DATASET RECORDS START

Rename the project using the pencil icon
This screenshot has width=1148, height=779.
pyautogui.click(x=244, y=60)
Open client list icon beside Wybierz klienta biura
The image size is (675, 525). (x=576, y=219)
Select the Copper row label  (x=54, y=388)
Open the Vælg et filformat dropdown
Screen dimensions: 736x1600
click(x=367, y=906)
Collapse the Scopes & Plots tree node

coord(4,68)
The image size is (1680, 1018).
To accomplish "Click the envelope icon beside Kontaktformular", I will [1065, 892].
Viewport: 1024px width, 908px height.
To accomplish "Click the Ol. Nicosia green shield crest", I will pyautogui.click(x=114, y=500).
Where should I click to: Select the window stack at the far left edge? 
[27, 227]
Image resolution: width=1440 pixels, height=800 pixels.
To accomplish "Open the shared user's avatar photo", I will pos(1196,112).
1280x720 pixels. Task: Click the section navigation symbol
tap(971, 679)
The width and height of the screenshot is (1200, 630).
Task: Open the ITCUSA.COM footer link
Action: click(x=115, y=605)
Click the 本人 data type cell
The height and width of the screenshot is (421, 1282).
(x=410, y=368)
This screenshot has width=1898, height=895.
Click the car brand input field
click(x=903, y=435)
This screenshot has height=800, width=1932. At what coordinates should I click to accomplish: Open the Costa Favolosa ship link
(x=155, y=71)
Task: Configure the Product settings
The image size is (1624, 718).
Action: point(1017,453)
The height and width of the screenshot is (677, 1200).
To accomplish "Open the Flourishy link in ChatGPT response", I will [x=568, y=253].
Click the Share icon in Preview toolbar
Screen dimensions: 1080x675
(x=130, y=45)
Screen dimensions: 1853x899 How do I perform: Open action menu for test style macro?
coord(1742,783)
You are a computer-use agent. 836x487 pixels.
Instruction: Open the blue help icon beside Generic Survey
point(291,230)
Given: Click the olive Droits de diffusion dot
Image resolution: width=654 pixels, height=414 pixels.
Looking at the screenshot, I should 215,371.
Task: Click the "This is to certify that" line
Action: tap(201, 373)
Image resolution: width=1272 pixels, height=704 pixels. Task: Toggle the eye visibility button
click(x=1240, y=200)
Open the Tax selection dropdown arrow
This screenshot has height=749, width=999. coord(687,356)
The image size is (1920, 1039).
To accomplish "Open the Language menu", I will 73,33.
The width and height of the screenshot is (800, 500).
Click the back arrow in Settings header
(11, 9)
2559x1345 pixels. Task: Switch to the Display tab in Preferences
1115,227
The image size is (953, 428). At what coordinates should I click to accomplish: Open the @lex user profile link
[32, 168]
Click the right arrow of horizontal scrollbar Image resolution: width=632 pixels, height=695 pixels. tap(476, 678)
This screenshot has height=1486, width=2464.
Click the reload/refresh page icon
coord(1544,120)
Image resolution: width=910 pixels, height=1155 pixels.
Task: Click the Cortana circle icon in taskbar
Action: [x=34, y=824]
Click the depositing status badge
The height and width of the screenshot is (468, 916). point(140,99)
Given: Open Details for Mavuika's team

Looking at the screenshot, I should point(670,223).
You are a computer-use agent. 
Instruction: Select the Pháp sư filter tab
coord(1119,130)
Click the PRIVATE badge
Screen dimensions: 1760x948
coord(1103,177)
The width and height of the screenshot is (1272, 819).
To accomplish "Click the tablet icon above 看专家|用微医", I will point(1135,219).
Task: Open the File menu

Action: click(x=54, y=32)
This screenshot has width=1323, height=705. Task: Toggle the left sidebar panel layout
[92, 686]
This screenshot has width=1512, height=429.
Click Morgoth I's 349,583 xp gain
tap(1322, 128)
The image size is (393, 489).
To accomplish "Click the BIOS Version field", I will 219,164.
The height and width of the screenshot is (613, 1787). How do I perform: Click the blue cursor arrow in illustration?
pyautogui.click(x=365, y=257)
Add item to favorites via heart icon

DATASET RECORDS END

Using the listing above, copy exactly the line that contains "The height and width of the screenshot is (677, 1200).", the line that contains "You are a computer-use agent. 836x487 pixels.", and each line that falls between them.

▸ TASK RESPONSE
The height and width of the screenshot is (677, 1200).
To accomplish "Open the Flourishy link in ChatGPT response", I will [x=568, y=253].
Click the Share icon in Preview toolbar
Screen dimensions: 1080x675
(x=130, y=45)
Screen dimensions: 1853x899 How do I perform: Open action menu for test style macro?
coord(1742,783)
You are a computer-use agent. 836x487 pixels.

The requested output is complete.